HomePanoramaWien 2022: Rekord an Opfern von Gewalt in der Familie

Wien 2022: Rekord an Opfern von Gewalt in der Familie

Der Tätigkeitsbericht der Wiener Interventionsstelle gegen Gewalt in der Familie hat unlängst bisher nie dagewesene Zahlen für das Vorjahr veröffentlicht. Es gibt mehrere vermutete Gründe für diesen traurigen Rekord.

Wien. Bereits im Jahr 2021 verzeichnete die Interventionsstelle einen Höchststand in Bezug auf die durchgeführten Beratungen. Damals wurden knapp 6.500 Klientinnen und Klienten unterstützt. Allerdings wurde dieser Rekord im Jahr 2022 erneut gebrochen, als insgesamt 6.758 Personen beraten wurden, hauptsächlich Frauen und Kinder. Im kürzlich veröffentlichten Jahresbericht der Interventionsstelle wird darauf hingewiesen, dass es keine klare Erklärung für diesen erneuten Rekord gibt, jedoch einige Vermutungen in diesem Zusammenhang geäußert werden.

Betroffene Personen gezählt, nicht nur die Orte

Erwähnt wird beispielsweise das neue Gewaltschutzgesetz, das seit 2020 in Kraft ist. Seit diesem Zeitpunkt wurden neben Betretungsverboten auch personenbezogene Annäherungsverbote eingeführt. Das bedeutet, dass eine Person, die eine Gefahr darstellt, sich dem Opfer nicht innerhalb eines Umkreises von 100 Metern nähern darf. Im Gegensatz dazu beschränkt sich ein Betretungsverbot beispielsweise auf den Wohnort des Opfers. Dies zeigt eine verstärkte Ausrichtung auf die Betroffenen seit der Einführung. Ebenfalls wurde die Zählweise der Betretungsverbote angepasst, denn anstelle der betroffenen Orte wird nun nach den betroffenen Personen gezählt.
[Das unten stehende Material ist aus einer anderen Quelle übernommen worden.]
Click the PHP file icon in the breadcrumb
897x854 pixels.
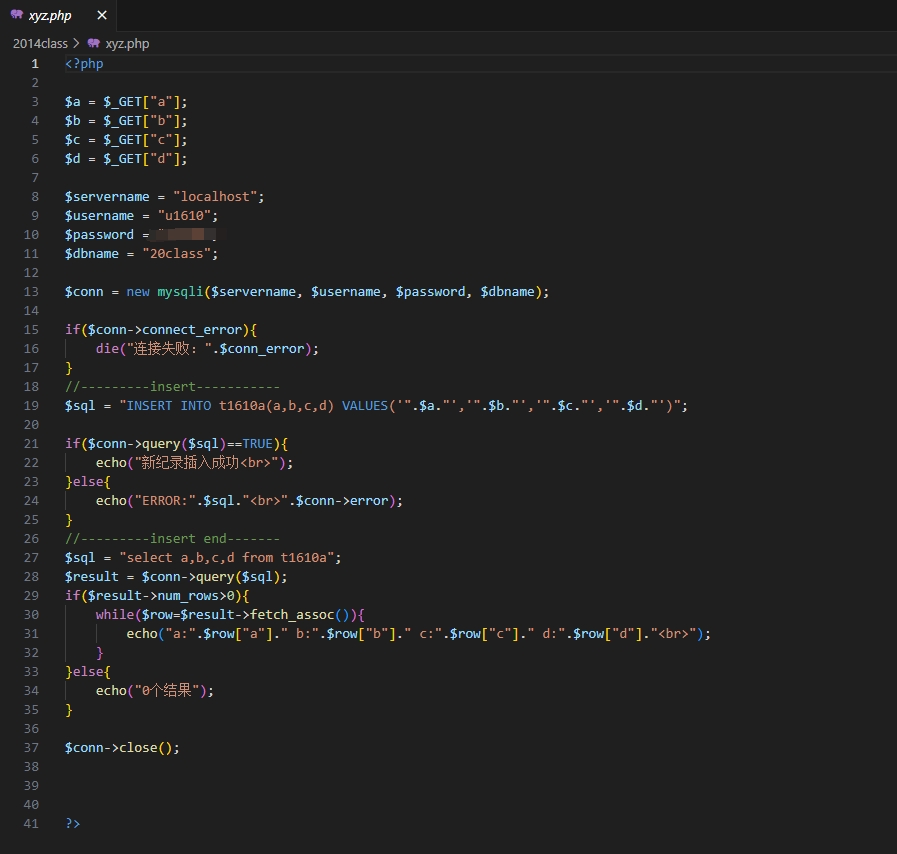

Die Interventionsstelle gibt jedoch an, dass noch Unklarheit darüber herrsche, ob dies die alleinige Erklärung für den Rekord sei. Es sei auch denkbar, dass immer mehr Betroffene den Mut aufbrächten, über ihre Erfahrungen mit Gewalt zu sprechen und tatsächlich Hilfe zu suchen. Im Tätigkeitsbericht der Interventionsstelle wird darauf hingewiesen, dass möglicherweise ein gesteigertes gesellschaftliches Bewusstsein für häusliche Gewalt existiere. Das könnte zur Folge haben, dass die Stigmatisierung der Opfer abnimmt und die Dunkelziffer von solcher Gewalt reduziert wird.

Unterschiede innerhalb von Wien

Die Anzahl der Betretungs- und Annäherungsverbote weist teilweise erhebliche Unterschiede zwischen den Bezirken auf. Insgesamt wurden im vorangegangenen Jahr in Wien 4.213 solcher Verbote erlassen, was knapp 22 pro 10.000 Einwohnerinnen und Einwohner entspricht. Die höchsten Werte, bezogen auf die Bevölkerung, wurden in Floridsdorf mit 32,6 pro 10.000 Menschen und in der Inneren Stadt mit 29,3 verzeichnet. Die geringsten Zahlen gab es hingegen in den Bezirken Neubau, Alsergrund und Josefstadt, die als ein gemeinsamer Polizeibezirk fungieren: Hier wurden lediglich 13,7 Verbote pro 10.000 Einwohnerinnen und Einwohner gezählt.

Auch Zunahme von Gewalt möglich

Es wird zugleich vermutet, dass die Gewalt zugenommen haben könnte. Alternativ könnte die Polizei aufgrund einer gesteigerten Sensibilität vermehrt Betretungs- und Annäherungsverbote verhängt haben, wie von der Wiener Interventionsstelle angenommen wird. Es ist jedoch bemerkenswert, dass die Meldungen der Polizei an die Interventionsstelle ebenfalls auf einem Rekordniveau liegen. Im Jahr 2022 wurden 4.693 Meldungen verzeichnet, während es im Jahr 2021 etwas mehr als 4.300 waren. Vor der Einführung des neuen Gewaltschutzgesetzes belief sich diese Zahl auf etwa 3.500 pro Jahr. Neben Betretungs- und Annäherungsverboten werden von der Polizei auch Anzeigen im Zusammenhang mit Stalking, anderen relevanten strafbaren Handlungen und Streitschlichtungen gemeldet.